Why do tax laws still punish 2-income families?
The marriage penalty gives some couples a raw deal when it comes to paying taxes.
This post comes from Krystal Steinmetz at partner site Money Talks News.
When it comes to paying taxes, two-income married couples can be at a disadvantage.
According to National Public Radio, "secondary" wage earners are sometimes penalized by a tax code provision that dates back to the Ozzie and Harriet days -- the so-called marriage penalty. It's when a married couple pay more income tax together than they would as two single individuals.
Melissa Kearney, director of the Hamilton Project at the Brookings Institution, told NPR that the tax system was not designed to penalize working spouses, but it can, and it does.
In 1948, Congress enacted an income tax rate structure for married taxpayers in which spousal income was pooled. It worked well at the time, because most husbands were the primary breadwinners and wives typically stayed at home.
Times have changed. Kearney explained to NPR that a couple with a highly paid husband in the highest tax bracket would really feel the brunt of the marriage penalty.
"As soon as the wife goes to work, her first dollar of earnings is taxed at our highest marginal tax rate," she says. "So some lawyers have referred to this as really the tax on women."
It also affects low- and middle-income couples.

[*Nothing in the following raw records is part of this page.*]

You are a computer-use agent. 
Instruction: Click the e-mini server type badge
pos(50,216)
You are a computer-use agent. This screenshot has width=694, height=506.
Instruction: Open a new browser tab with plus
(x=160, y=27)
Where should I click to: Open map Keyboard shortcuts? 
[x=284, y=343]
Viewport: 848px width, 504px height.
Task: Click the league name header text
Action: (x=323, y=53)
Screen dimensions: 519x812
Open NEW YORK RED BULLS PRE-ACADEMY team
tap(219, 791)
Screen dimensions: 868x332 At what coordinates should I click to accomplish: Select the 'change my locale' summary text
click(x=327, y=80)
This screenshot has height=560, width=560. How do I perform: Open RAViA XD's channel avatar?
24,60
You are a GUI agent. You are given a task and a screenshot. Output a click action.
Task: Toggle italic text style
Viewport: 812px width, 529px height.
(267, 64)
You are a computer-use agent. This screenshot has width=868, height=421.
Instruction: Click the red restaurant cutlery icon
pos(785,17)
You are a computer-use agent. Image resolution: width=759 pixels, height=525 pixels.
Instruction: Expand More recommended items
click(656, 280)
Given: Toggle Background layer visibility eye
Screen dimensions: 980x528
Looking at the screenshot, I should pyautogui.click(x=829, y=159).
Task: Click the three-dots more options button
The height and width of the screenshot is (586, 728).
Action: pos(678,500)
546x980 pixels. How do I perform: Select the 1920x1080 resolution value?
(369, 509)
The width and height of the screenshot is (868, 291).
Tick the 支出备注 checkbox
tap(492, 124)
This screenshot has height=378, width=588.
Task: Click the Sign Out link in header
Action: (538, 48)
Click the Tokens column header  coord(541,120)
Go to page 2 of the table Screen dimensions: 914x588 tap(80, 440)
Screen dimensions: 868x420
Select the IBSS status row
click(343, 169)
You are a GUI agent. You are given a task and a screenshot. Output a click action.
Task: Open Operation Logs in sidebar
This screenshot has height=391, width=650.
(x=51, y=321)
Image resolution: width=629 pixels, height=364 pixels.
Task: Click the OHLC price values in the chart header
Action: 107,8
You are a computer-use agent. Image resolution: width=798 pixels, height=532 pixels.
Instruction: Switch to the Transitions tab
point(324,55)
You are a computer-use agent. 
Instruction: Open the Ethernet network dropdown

Brad Wilcox, director of the National Marriage Project at the University of Virginia, said low-wage workers are often hesitant to tie the knot because of the financial repercussions. Wilcox told NPR that pooling spousal incomes means a family may no longer qualify for food stamps, the Earned Income Tax Credit or Medicaid.
"They're hesitant to marry because they realize that they would experience a significant financial hit by doing so," Wilcox said.
If you want to see how the marriage penalty affects you, check out the Tax Policy Center calculator here.
If you're paying significantly more taxes by filing as a couple, you may want to consider filing separately rather than jointly. According to TurboTax, you need to keep in mind that filing separately may limit your ability to claim the following tax benefits: Child and Dependent Care Credit, Earned Income Credit, education credits, and tax-free exclusion of Social Security benefits, among others.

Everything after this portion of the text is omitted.